It's easy to check that the equation is equivalent to $\sum(a_i-a_{i+1})^2 = 4$ (indices $\pmod{10}$ of course). Now let the differences be the numbers $a_i - a_{i+1}$. So either one of the differences is $\pm{2}$ (Case 1), or 4 of the differences are $\pm{1}$ (Case 2) Case 1 is impossible since the differences sum to 0. In case 2, 2 of the differences are $1$, 2 of the differences are $-1$, since the differences sum to 0. Now for this we have another 2 cases. There are $\binom{10}{4} = 210$ ways to make some of the differences $\pm{1}$. Now there are 2 ways to make those differences either $1$, or $-1$, so that no 2 consecutive differences which are either $1$ or $-1$ are the same. For these sequences, we can get 2 different sequences, one of only 0's and 1's or one of only 0's, -1's. So we get $2 \cdot 2 = 4$ in this case. For the other 4 ways, we get either 2 1's consecutive, or -1's consecutive, and we get a unique sequence this way, since we must use up to 1, then decrease to -1 or vice versa. So $4$ ways. So the answer is $(4+4) \cdot 210 = 1680$.

That's out by $2000$.

Answer $3780$ As $\sum_{r=1}^{10} a_r-a_{r+1}=0$ where $a_{11}=a_1$, Out of $10$ squares Two will square of $1$ Two will be square of $-1$ Rest $0$ and $a_1$ can take $3$ values $\pm1,0$ Hence sequences $= 3\times \binom{10}{4}\times \binom{4}{2}=3780$

Whats the correct answer?

3780 is the correct answer #4 is the correct explanation

[Word and element locating data]
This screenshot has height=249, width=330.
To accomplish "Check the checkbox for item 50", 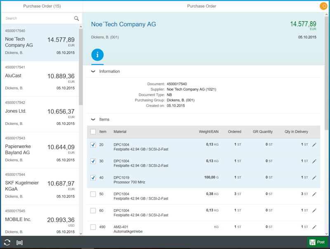I will [93, 194].
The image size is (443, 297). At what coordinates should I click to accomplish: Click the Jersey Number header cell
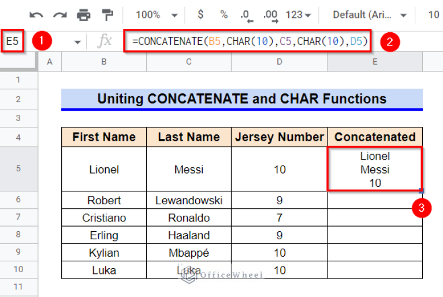[x=279, y=137]
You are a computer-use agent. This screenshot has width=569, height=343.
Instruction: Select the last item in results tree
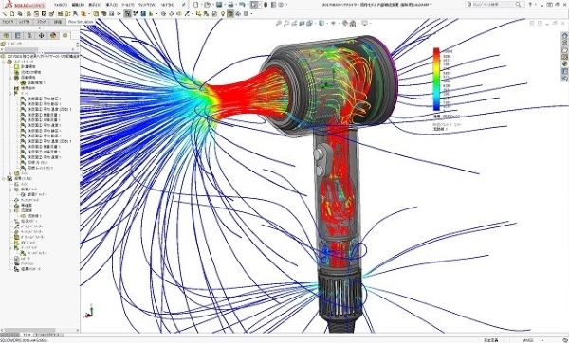pos(28,269)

→ **Request A**: Determine whether each of the following statements agrees with the thread, answering yes or no and quoting the deciding words of the thread: (i) The first post asserts that the equation is equivalent to a sum of squared differences equal to 4. (ii) The first post arrives at a final count of 1680. (iii) The last reply identifies 1680 as the correct answer.
→ **Request B**: Print the portion of the thread from "That's out by" up to and including "the correct answer?".
→ **Request C**:
Answer the following questions using the thread:
(i) According to the first post, why is Case 1 impossible?
(ii) In the post giving 3780, how many values can $a_1$ take?
(iii) Which post does the final reply name as the correct explanation?
The listing is not required for any of the work that comes next.

→ **Written reply A**:
(i) Yes: "It's easy to check that the equation is equivalent to $\sum(a_i-a_{i+1})^2 = 4$"
(ii) Yes: "So the answer is $(4+4) \cdot 210 = 1680$."
(iii) No: "3780 is the correct answer"

→ **Written reply B**:
That's out by $2000$.

Answer $3780$ As $\sum_{r=1}^{10} a_r-a_{r+1}=0$ where $a_{11}=a_1$, Out of $10$ squares Two will square of $1$ Two will be square of $-1$ Rest $0$ and $a_1$ can take $3$ values $\pm1,0$ Hence sequences $= 3\times \binom{10}{4}\times \binom{4}{2}=3780$

Whats the correct answer?

→ **Written reply C**:
(i) The differences sum to 0.
(ii) Three values: $\pm1$ and $0$.
(iii) Post #4.